→ AVAILABLE DATA:

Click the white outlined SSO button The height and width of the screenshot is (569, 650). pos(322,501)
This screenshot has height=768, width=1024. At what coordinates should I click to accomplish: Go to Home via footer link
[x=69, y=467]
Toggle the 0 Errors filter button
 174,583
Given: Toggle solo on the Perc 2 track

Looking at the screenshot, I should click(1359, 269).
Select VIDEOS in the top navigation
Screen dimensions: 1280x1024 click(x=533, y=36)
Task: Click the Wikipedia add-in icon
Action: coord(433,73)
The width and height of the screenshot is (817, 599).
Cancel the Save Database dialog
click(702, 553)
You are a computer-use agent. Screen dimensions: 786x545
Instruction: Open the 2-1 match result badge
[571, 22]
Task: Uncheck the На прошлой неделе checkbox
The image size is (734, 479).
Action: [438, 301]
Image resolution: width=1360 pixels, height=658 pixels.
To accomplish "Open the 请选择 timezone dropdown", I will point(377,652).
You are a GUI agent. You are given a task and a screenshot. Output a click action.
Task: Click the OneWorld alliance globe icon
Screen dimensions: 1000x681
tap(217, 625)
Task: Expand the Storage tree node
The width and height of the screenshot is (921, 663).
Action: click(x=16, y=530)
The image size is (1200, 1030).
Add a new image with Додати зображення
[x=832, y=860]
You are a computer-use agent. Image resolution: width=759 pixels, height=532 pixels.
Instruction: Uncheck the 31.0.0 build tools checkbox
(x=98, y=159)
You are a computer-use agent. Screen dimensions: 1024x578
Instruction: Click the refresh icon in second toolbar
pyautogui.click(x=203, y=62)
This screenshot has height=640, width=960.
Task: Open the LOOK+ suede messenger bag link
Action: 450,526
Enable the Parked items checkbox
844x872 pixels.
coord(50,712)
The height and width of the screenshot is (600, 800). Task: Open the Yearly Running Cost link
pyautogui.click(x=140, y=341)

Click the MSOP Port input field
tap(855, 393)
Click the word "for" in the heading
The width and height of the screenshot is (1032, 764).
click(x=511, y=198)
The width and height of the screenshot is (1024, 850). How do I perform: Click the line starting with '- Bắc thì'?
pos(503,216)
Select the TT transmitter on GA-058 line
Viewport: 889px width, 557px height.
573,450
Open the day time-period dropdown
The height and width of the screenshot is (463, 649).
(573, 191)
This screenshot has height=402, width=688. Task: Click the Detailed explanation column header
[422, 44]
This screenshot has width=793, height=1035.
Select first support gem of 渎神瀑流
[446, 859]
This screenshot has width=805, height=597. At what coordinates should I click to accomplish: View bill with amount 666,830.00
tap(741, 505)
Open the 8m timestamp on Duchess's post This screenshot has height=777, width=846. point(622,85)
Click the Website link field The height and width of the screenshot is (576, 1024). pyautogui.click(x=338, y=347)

→ WHAT TO WORK ON: Nothing but the lines from the one containing "This screenshot has width=805, height=597." through the last line of the material should be returned, each exactly as written, both ends included.

→ YOUR RESPONSE:
This screenshot has width=805, height=597. At what coordinates should I click to accomplish: View bill with amount 666,830.00
tap(741, 505)
Open the 8m timestamp on Duchess's post This screenshot has height=777, width=846. point(622,85)
Click the Website link field The height and width of the screenshot is (576, 1024). pyautogui.click(x=338, y=347)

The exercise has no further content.